Some of the original GISS code was already in Python, and survived almost unchanged in 0.2.0. Much of the rest of 0.2.0, especially the more complex arithmetical processing in step 2, was more-or-less transliterated from the Fortran. A lot of this code has been rewritten in 0.3.0, especially improving the clarity of the station-combining code (in step1.py) and the peri-urban adjustment (now in step2.py).

There has been a rearrangement of the code: the code/ directory now only contains code which we consider part of the GISTEMP algorithm. Everything else – input data fetching, run framework, testing, debugging utilities – is in the tool/ directory. This division will continue, to allow us to add useful tools while still reducing and clarifying the core code.

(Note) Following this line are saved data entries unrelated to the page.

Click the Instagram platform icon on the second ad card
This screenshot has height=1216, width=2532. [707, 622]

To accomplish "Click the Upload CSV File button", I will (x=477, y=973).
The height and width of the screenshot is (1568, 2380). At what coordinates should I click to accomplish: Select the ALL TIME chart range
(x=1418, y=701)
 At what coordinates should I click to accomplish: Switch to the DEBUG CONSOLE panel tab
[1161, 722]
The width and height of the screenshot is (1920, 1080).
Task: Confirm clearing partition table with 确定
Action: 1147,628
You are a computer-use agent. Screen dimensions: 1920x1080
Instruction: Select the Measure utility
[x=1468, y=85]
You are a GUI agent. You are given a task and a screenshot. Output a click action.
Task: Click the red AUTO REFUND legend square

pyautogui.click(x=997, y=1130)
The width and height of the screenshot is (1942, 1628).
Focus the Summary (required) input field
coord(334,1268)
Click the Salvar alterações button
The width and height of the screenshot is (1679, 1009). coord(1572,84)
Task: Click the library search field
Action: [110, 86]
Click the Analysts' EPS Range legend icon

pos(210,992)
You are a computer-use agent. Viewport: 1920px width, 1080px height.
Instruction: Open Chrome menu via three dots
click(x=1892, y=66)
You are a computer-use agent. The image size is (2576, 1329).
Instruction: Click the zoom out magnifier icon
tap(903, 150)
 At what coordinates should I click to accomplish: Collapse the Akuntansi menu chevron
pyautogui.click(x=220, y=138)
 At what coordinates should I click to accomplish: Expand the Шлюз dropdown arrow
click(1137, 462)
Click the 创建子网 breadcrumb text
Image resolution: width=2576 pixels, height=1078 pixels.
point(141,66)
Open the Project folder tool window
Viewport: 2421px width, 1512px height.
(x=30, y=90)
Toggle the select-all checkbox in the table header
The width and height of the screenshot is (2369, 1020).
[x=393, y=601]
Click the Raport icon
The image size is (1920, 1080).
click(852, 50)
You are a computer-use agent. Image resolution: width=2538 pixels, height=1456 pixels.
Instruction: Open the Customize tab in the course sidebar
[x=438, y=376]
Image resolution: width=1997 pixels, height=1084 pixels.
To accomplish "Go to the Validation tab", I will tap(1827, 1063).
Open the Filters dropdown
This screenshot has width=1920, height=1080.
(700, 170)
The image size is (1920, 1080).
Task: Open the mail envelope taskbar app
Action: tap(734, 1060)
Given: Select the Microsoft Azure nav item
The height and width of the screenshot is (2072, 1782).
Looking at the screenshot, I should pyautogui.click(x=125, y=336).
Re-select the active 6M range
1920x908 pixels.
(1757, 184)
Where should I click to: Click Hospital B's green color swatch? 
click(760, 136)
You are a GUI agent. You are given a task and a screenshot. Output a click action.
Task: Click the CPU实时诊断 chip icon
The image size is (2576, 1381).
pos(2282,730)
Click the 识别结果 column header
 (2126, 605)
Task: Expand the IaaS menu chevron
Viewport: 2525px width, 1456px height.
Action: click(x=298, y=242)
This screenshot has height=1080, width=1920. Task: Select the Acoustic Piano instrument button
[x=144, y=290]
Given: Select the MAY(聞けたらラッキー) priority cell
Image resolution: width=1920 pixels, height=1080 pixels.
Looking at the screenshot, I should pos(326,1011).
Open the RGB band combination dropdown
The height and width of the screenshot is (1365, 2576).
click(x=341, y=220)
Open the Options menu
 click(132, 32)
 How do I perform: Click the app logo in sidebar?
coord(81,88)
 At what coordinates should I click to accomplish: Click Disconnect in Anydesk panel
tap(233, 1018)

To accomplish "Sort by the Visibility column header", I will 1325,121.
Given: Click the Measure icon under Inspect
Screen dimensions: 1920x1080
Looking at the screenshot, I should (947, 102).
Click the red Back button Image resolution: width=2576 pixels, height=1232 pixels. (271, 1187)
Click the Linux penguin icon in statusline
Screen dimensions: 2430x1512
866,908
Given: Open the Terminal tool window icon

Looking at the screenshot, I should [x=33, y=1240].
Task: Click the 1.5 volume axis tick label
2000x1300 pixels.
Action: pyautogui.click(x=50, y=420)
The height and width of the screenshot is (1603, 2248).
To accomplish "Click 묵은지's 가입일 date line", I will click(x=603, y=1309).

There is better code for comparing results, and a regression test against genuine GISTEMP results.

All-Python ccc-gistemp release

I am proud to announce release 0.2.0 of ccc-gistemp.  This is an all-Python reimplementation of GISTEMP, the NASA GISS surface temperature analysis.  Please feel free to download and play with it.  It will automatically fetch input data across the internet, and produce textual and graphical result files.

This release works on Windows, Linux, Mac OS X, FreeBSD, and probably anywhere else you can get Python to work.  The only dependency is on Python (2.5.2 or later, as we discovered today that the code to fetch input data trips over a bug in earlier Python libraries).

The results of running this release match GISTEMP results very closely indeed:

Comparison of ccc-gistemp with GISTEMP, on common input data

In fact, the annual global, northern hemisphere, and southern hemisphere anomaly results are identical, as are the southern hemisphere monthly anomalies.  The global monthly anomalies differ 7 times, out of more than 1000, each time by one digit in the least-significant place.

This ends phase 1 of the CCC-GISTEMP project.  However, although there is no remaining Fortran, ksh, or C source code, much of step1.py is still GISS code, and a lot of the large-scale structure of the code is still dictated by its 1980s Fortran heritage.  For instance, the data is broken up into pieces because it couldn’t all fit into memory at once [ed: 2010-01-19: this particular instance is Issue 25 and it’s now fixed].  This obscures the underlying algorithms being applied.  Phase 2 of CCC-GISTEMP will refactor the code to eliminate this obscurity.  We expect one side-effect to be an increase in speed.

Thanks to all who have contributed, including David Jones, Paul Ollis, Gareth Rees, John Keyes, and Richard Hendricks. Thanks also to Reto Ruedy at GISS, who has been helpful and responsive.